La Capture, Mary Costello (par Patrick Devaux)
La Capture, Mary Costello, août 2020, trad. anglais, Madeleine Nasalik, 272 pages, 19,90 €
Edition: Seuil
Certes, c’est un roman, mais c’est, avant toute chose, une certaine façon d’écrire très personnelle : « Il poursuit son chemin. Les arbres l’apaisent. La vue d’un arbre, surtout en hiver, la silhouette nue qui se découpe contre le ciel, une splendeur. Il s’arrête, caresse un tronc. Jeune, fragile, innocent ». L’écriture s’active dans une sorte d’instantané même quand le passé est évoqué, ce qui m’a parfois fait songer à Duras.
Cette façon très personnelle de présenter le roman, avec souvent des personnages en introspection d’eux-mêmes, donne récit à cette âme profonde qui révèle une plume.
Ce n’est, toutefois, nullement un style donnant une apparence édulcorée, ni dans le ton, ni dans le sujet : « Il se souvient de la peur qu’il a eue la fois où il a mangé des asperges donnant à sa pisse une forte odeur de soufre ». Les images sont prises « en direct », scénarisées.
Les jalons du roman sont posés avec une habilité progressive menant à l’intrigue d’un couple subissant à la fois la tragique ambiance d’un vécu pseudo familial ancien et le passé affectif et/ou sexuel des protagonistes, Luke, le personnage principal vivant, en ce sens, une sorte de huis clos personnel où se révèle une dualité d’être vraiment lui-même dans ses accomplissements.
Tout y passe : de la relation toxique de la tante à héritage exercé en chantage à la quête de l’Amour absolu quand tout entre les personnes devient sujet à questionnement.
C’est que « l’âme est la forme des formes ». Cette dernière citation de Stephen Devalus (alter-ego de Joyce dans ses romans) citée par l’auteur et pensée par le héros convient bien à l’ambiance du couple qui se rencontre.
Peut-on transposer les griefs réels ou supposés d’une génération à l’autre ?
Mary Costello observe admirablement l’ambiance de la très terrienne conservatrice société irlandaise y mêlant vécu et secrets retenus.
La simplicité des événements encourus est exprimée avec un certain sens du drame évoqué en parallèle, révélant la complexité de nos réactions ainsi que, dans nos vies, les brefs coups de canif du destin qui parfois engendrent d’irréparables blessures.

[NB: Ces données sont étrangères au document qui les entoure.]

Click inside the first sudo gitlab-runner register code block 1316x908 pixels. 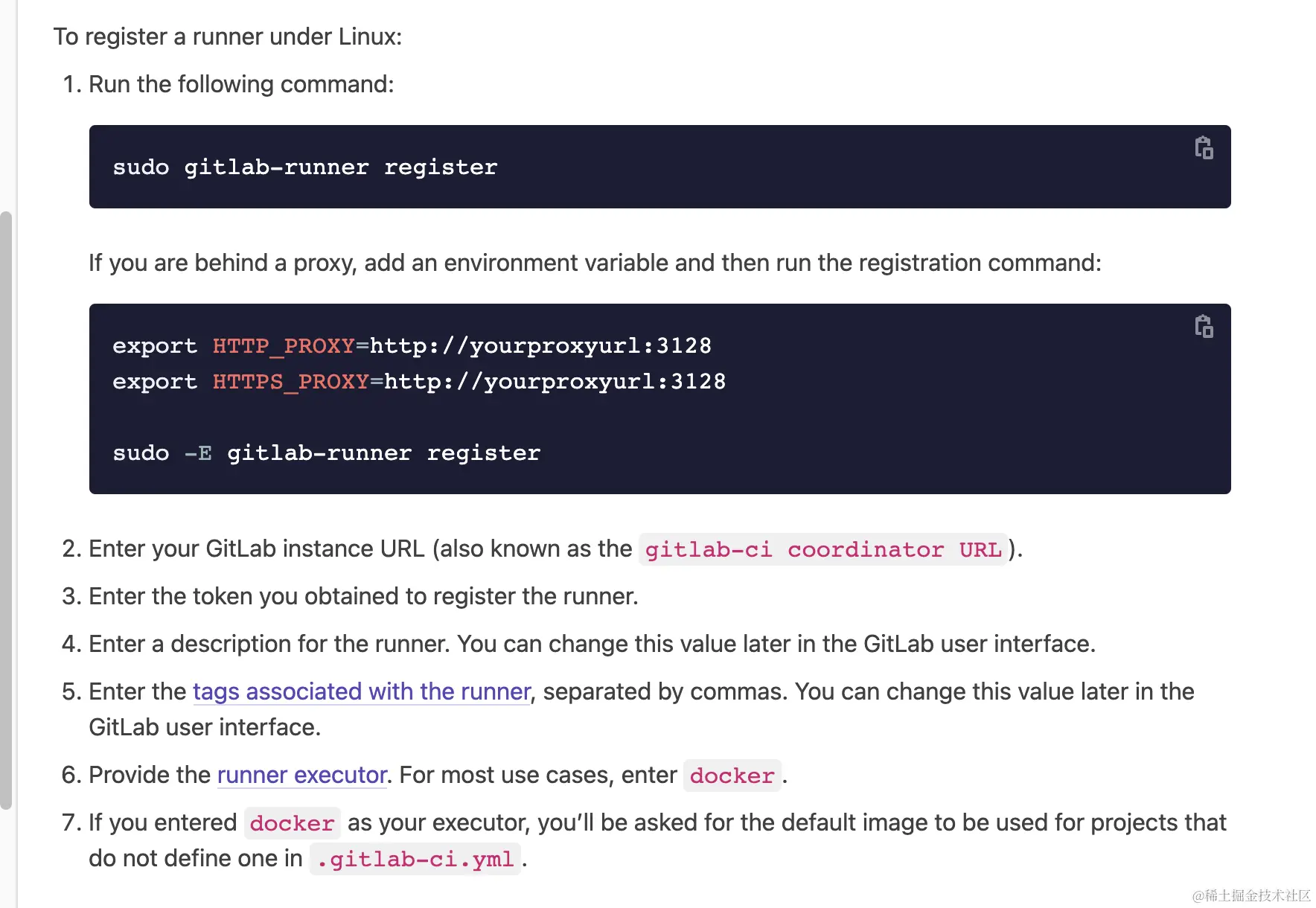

D’apparence simple, une lecture attentive de l’œuvre en révèle la force, la fissure psychologique et la grande intelligence d’écriture très mature, pensée autour de l’œuvre de Joyce : « Il est convaincu que son âme – que chaque âme – contient une représentation archétypale de l’éternité, depuis la nuit des temps, et qu’à l’instant où elle quittera son corps il se débarrassera de ses oripeaux de chair tout en laissant une chose derrière lui : son entéléchie ».
Peut-être est-ce là-même le destin de l’écrivain et qu’au contraire, in fine, il laisse trace de son âme parmi les vivants. Le signifié et le signifiant de toute chose rendent évidente l’approche de Joyce dans l’œuvre de l’écrivaine.
La capture de celle-ci en serait-elle la clé ?
D’apparence simple dans son sujet traité, la lecture de ce roman se manifeste vraiment à en lire les références complexes, le défi de l’auteur étant d’y mettre les marges nécessaires pour être comprise, plusieurs lectures en étant certainement possibles en parallèle avec aussi celle de James Joyce, en rappelant son œuvre presque centenaire et la plus connue : Ulysse, avec ses héros très humains. Le défi du style en rajoute en ce sens à admirer, je suppose bien, le grand écrivain.
Patrick Devaux
Irlandaise, originaire de Galway, Mary Costello vit à Dublin. Elle est l’auteur d’un recueil de nouvelles, The China Factory (2012), largement acclamé par la critique anglophone. Son premier roman, Academy Street, a reçu l’Irish Book of the Year Award 2014, décerné pour la première fois à une femme.